Jerusalem / AFP
The parliamentary chairman of Israel’s ruling coalition has called for a rights group chief who condemned Israeli settlement construction at the United Nations to be stripped of his citizenship.
David Bitan, a leading member of Prime Minister Benjamin Netanyahu’s right-wing Likud party, told Israel’s Channel 2 TV late Friday that he was “examining the legal possibility” of doing so against B’Tselem director Hagai El-Ad. El-Ad attended a UN Security Council meeting on Israeli settlement construction in the occupied territories last week, where he spoke of 49 years of “injustice known as the occupation of Palestine, and Israeli control of Palestinian lives in Gaza, the West Bank, and east Jerusalem”.
He called for “decisive international action” to bring settlement building to a halt. Bitan said that “El-Ad’s actions at the Security Council, where he called for council members to take active measures against the country, constitute a flagrant abuse of confidence by an Israeli citizen against the state and he should therefore find another nationality.”
Netanyahu too has described El-Ad’s statement as “an action against Israel”. “This is not appropriate,” he wrote on Facebook, calling B’Tselem “marginal”. Analysts said Bitan’s move to strip El-Ad of his citizenship had very little chance of success, as Israeli law only allows that in cases of “terrorism, treason and spying”.
El-Ad wrote on Twitter that “@btselem and the Israelis supporting us will not be deterred.”
“For almost 50 years, Palestinians have no citizenship or rights.

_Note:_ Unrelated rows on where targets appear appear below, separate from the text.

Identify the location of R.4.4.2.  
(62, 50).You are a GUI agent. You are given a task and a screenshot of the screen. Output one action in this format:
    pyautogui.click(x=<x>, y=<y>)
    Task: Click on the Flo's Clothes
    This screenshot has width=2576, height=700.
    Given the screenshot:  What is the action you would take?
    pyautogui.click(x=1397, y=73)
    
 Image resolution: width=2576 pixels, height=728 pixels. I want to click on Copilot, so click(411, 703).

Today, @netanyahu’s coalition head wanted to revoke my citizenship… because I spoke before the #UNSC against the occupation.”
The leader of the anti-settlement Meretz party, Zehava Galon, accused Bitan of a “very dangerous” attempt to “obtain political gains on the back of B’Tselem”.
Netanyahu heads what is widely regarded as the most right-wing government in Israel’s history and several leading ministers oppose the creation of a Palestinian state.